In my last post, when writing about reading poems of grief, I mentioned Robert Pinsky–former US Poet Laureate. When Pinsky was Laureate, he promoted the program now called “The Favorite Poem Project.” The concept was to demonstrate that poetry appeals to a diverse audience; there are so many styles and types of poetry, on so many topics, that anyone can find a poem that appeals. Teachers, plumbers, teenagers, soldiers, business executives, mail carriers, truckers, grandparents, schoolchildren–anyone who had a poem that had special meaning was invited to say a bit about why or how that poem meant so much and then to read the poem aloud to an audience. Pinsky’s project included favorite poem reading events, and videorecordings of such events, now archived at the site…and a book.

This year–this past Tuesday, to be quite exact–I took part in a favorite poem reading at the college where I work. I find these readings rejuvenating. Sometimes the stories that surround the poem choice are heartwarming, sad, or funny. Some readers tell an anecdote about a favorite teacher, relative, friend, or book; it’s wonderful how those stories “work” with the chosen poem. The director of information technology related the story of how, when her mother was in labor with her, her mother was taken to the hospital by hearse because taxis in the south did not serve her “black neighborhood.” A dance professor offered the romantic story of his long-distance courtship with his (now) wife via letters and poems…and Neruda. An instructor spoke of his fascination with attics and his father’s estrangement from the family and then read Stanley Kunitz‘s amazing poem “The Portrait.”

The poem I read was also a Kunitz poem, “The Snakes of September,” one of his later works. I am not sure this is my favorite poem–indeed, I would be hard pressed to come up with one only, and I might choose Ben Johnson’s “On My First Son” or Mary Oliver’s “Wild Geese” or Li-Young Lee’s “The Gift” or…well, there are dozens. I just chose one I thought would suit the evening, a poem with a garden in it, and an allusion to Eden, and the lovely phrase “the wild/braid of creation/trembles.” It speaks to me.

Look for poems that speak to  you. Keep them near  you, on the fridge or by your desk, in a notebook by your bed, or in your heart. Share them if you feel the urge; you will be doing good.

Blessings for National Poetry Month and always.

> _Data for review_
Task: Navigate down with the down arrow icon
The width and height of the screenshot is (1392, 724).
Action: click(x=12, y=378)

--

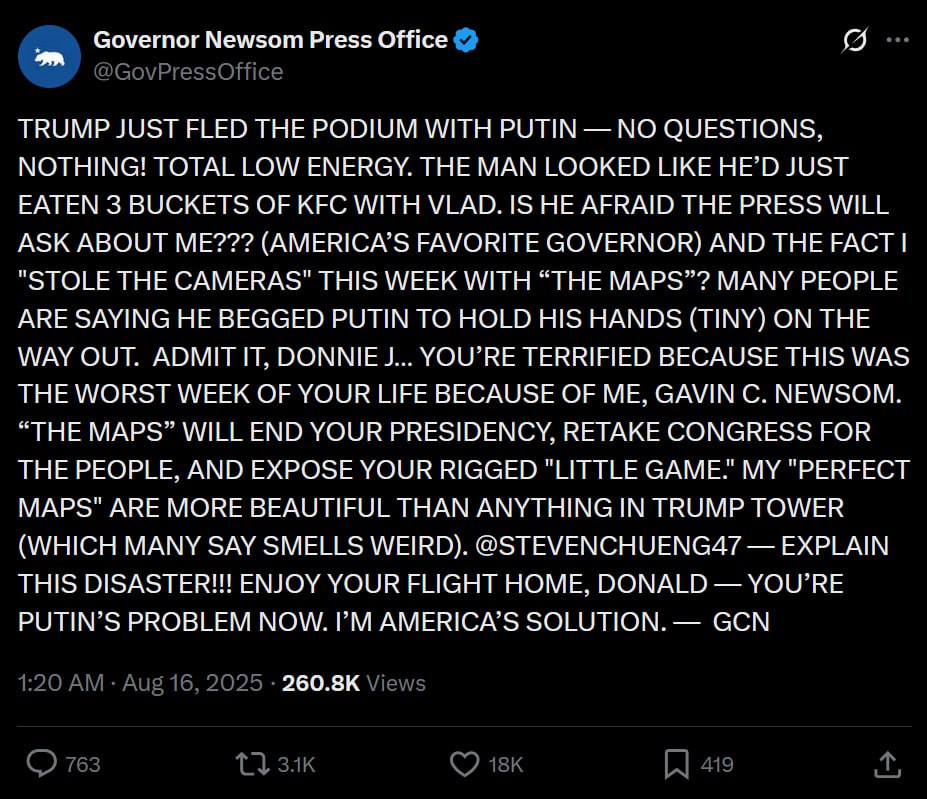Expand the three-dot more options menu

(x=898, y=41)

* * *

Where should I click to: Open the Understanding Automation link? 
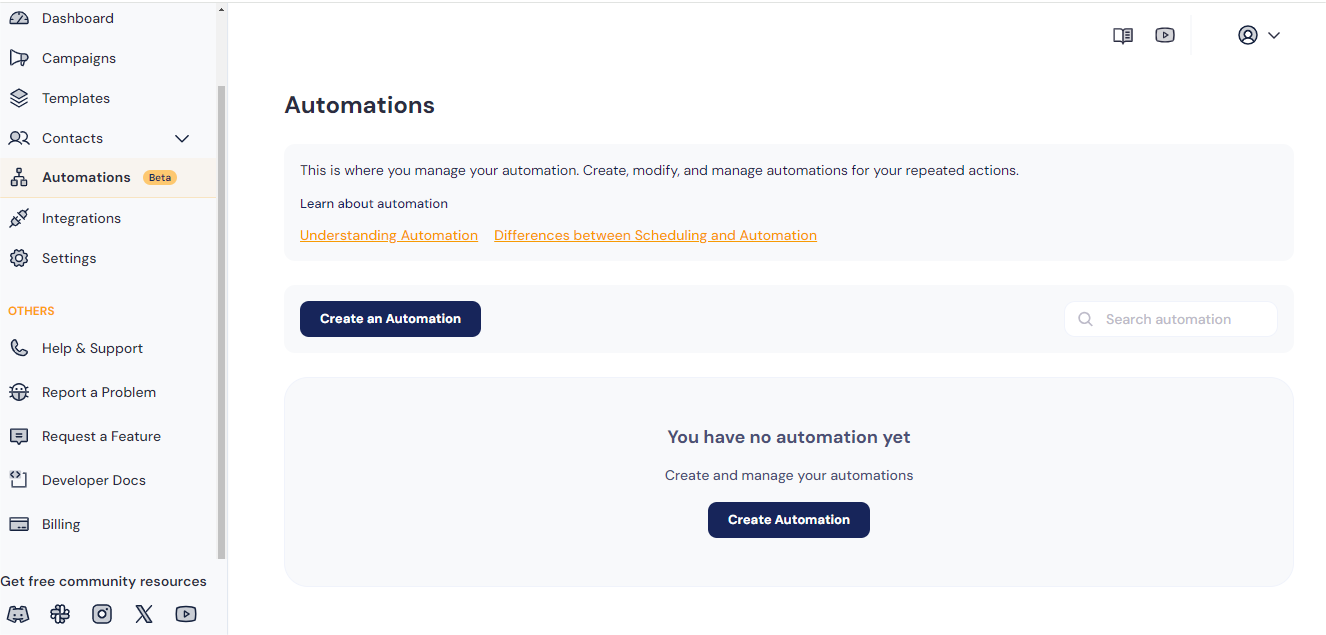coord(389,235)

> _Problems to solve_
1) In the post on favorite poems, which Stanley Kunitz poem did the instructor who spoke about attics read?
2) Reproduce, word for word, the passage of the post on favorite poems that runs from "The poem I read" up to and including "Month and always.".

> _Solutions by task_
1) "The Portrait."

2)
The poem I read was also a Kunitz poem, “The Snakes of September,” one of his later works. I am not sure this is my favorite poem–indeed, I would be hard pressed to come up with one only, and I might choose Ben Johnson’s “On My First Son” or Mary Oliver’s “Wild Geese” or Li-Young Lee’s “The Gift” or…well, there are dozens. I just chose one I thought would suit the evening, a poem with a garden in it, and an allusion to Eden, and the lovely phrase “the wild/braid of creation/trembles.” It speaks to me.

Look for poems that speak to  you. Keep them near  you, on the fridge or by your desk, in a notebook by your bed, or in your heart. Share them if you feel the urge; you will be doing good.

Blessings for National Poetry Month and always.